January 29–March 8, 2026
Meyerhoff Gallery, Fox Building
1303 W Mount Royal Ave
Admission: FREE and open to the public
Gallery Hours: Monday–Sunday 10:00AM–5:00PM.On weekends, outside visitors will need to be accompanied by a MICA community member with a MICA ID in order to swipe and gain access into respective buildings.
Opening Reception: Thursday, January 29, 5:00PM–8:00PM
The Maryland Institute College of Art’s (MICA) Curatorial Practice MFA is proud to announce Ouroboros, an exhibition on view January 29 through March 8, 2026, at the Meyerhoff Gallery. The show features eleven artists with deep connections to MICA and the city working through printmaking, photography, collage, textiles, illustration, and performance. It examines the mutual connections and enduring tensions between MICA and Baltimore—particularly in the face of systemic erasure.
Ouroboros positions MICA’s Bicentennial as a moment of reflection, and includes an in-gallery archive that investigates the coexistence of MICA and Baltimore’s artistic communities over the past two centuries. The show reveals the interdependence between MICA’s pedagogical legacy and Baltimore’s grassroots culture through partnerships with community resources to build the archive, a free library of historical content. Ouroboros represents an interactive process of research and collaboration that continually brings forward narratives shaping the identities of artists, the institution, and the city.
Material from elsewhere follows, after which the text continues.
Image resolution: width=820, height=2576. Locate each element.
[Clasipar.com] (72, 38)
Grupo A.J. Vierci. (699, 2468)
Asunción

The Bicentennial celebration arrives at a crucial moment as national and local administrations adopt policies that deport international students, defund cultural institutions, and restrict the teaching of race, gender, and equity. Ouroboros responds by leveraging MICA’s 200-year legacy to invoke acknowledgment and accountability, providing a framework for how institutional histories converge with broader social, political, and cultural contexts. The curatorial team invites viewers to consider how art education institutions might reconsider their relationships with the places they occupy, and how artists move through or work around institutions to create space for themselves.